|Relationship Of Tangibles To Intangibles (click to enlarge)|
A debt default is often the result of a collapse or failure of an institution, financial mechanism, or even a financial instrument and can result in a rapid shift in the value of assets. The word "collapse" has a way of conjuring up the image of something falling or crashing in but it is important to note subtle details of the way this occurs can have a great effect on the damage it creates. Many of the economic crises we encounter in our complex modern world have the potential to spread from one institution to another creating contagion and resulting in a destructive domino effect. The massive derivatives market that is touted as one of our modern financial tools is often sighted as having the potential to wreak havoc in this way.
Defaults often fuel the collapse of what some people label as Ponzi-type schemes, underfunded pension funds can be considered in this category. Pensions and promises will be broken so get ready for more pain. This is especially true in the public sector where the 25 largest U.S. public pensions face about $2 trillion in unfunded liabilities. While it could be said that several ways exist to cheat or rob those who paid into pensions for years it would be an understatement, more ways exist than you could imagine. One reader on another site compared pensions to a Ponzi scheme where benefits are paid out to its investors from new capital paid to the operators by new investors, rather than from profit earned through legitimate sources. I fear the future will prove him mostly right. The financial stress caused by defaults is often the final straw that brings collapse and causes things to cave in upon themselves.
|This Chart Is From Before Recent Problems! (click to enlarge)|
A "bank bail-in" can be viewed as another way to disguise a massive default and it can happen here in America. An example of just how delusional we have become as to the fragility of our financial system is that many people have taken comfort in the efforts to control the banking sector through legislation following the 2008 crisis. The Dodd-Frank Act of over 2,300 pages and still growing allows this under Title II by imposing the losses of insolvent financial companies on their common and preferred stockholders, debt holders, and other unsecured creditors including depositors.
There is also the area of inflation, we should consider the possibility that inflation has been kept in check primarily because we as a society have invested a large percentage of our wealth into intangible products or goods such as stocks, bonds, and even currencies. If faith drops in intangible "promises" and money suddenly flows into tangible goods seeking a safe haven inflation would soar. This would drive interest rates upward and result in massive losses for bondholders. A lot of money has rushed into government bonds in a flight to safety, and this has sent yields lower and lower. To give you a sense of what this may mean to U.S. Treasury Bond investors a 10-year treasury bond issued at a 2.82% interest rate could see a 42% loss in value from a mere 3% rise in interest rates. This means if you’d held $100,000 in these bonds prior to the rise in rates, you would only be able to sell those bonds for $58,000 in the secondary market. Please note the $58,000 you get back would also be affected by a loss of purchasing value lost from inflation.

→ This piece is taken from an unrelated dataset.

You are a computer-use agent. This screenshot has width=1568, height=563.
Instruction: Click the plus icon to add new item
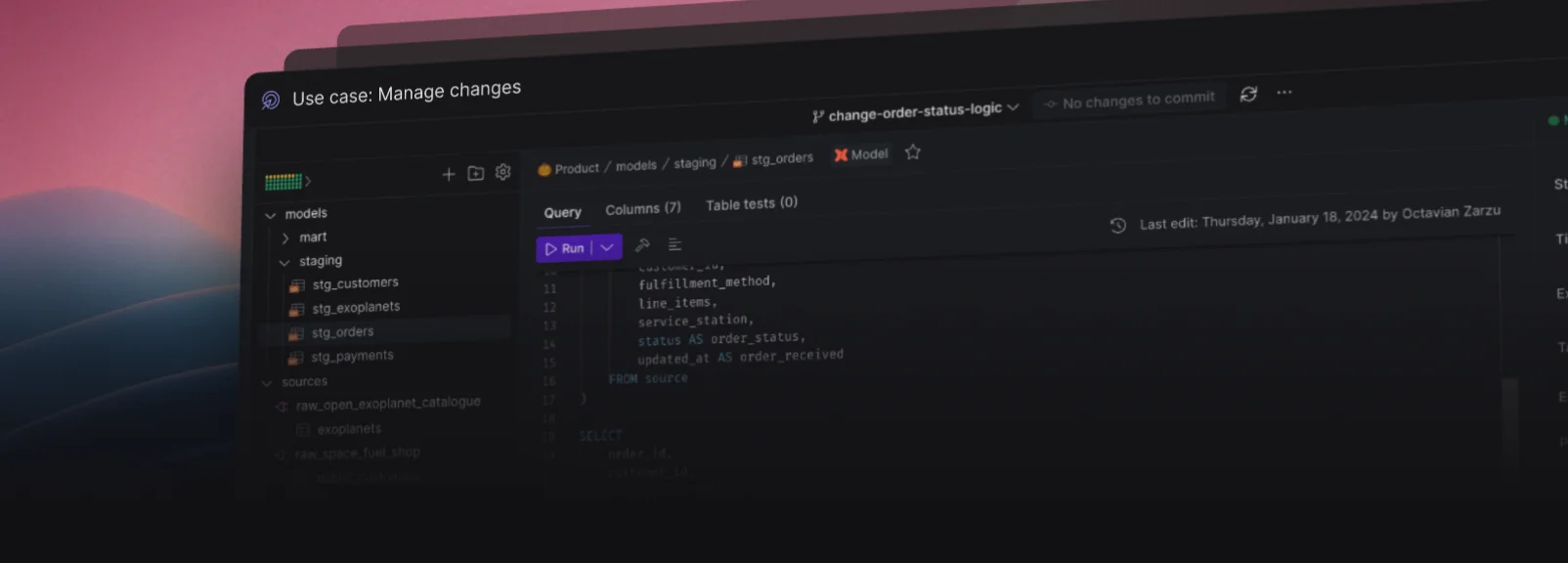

Many who have read my blog have indicated to me they strongly feel a major financial reset will take place in the future. Those invested in bonds should not underestimate the power of inflation to strip them of their wealth. Never before do I remember seeing so many predictions of interest rates remaining low forever and a day. Many of us have a problem lending hard-earned money out for a long period of time and we should be wary. Rates are based on predictions of future government deficits and events around the world that may or may not unfold as expected. Part of a conundrum we face is that far more freshly printed money has been created and floated into the system than new tangible assets to back it.
An issue that merits far more attention than it gets is the large role our government plays in the economy. I contend that in the case of a financial crisis brought on by a large number of defaults it will act as a net under the economy making painful deflation less likely. This means, in the end, those in power and control of the financial system are more likely to engineer an inflationary exit from this mountain of debt. As stated earlier, paying back debt with something of lower value is another way the system masks a default.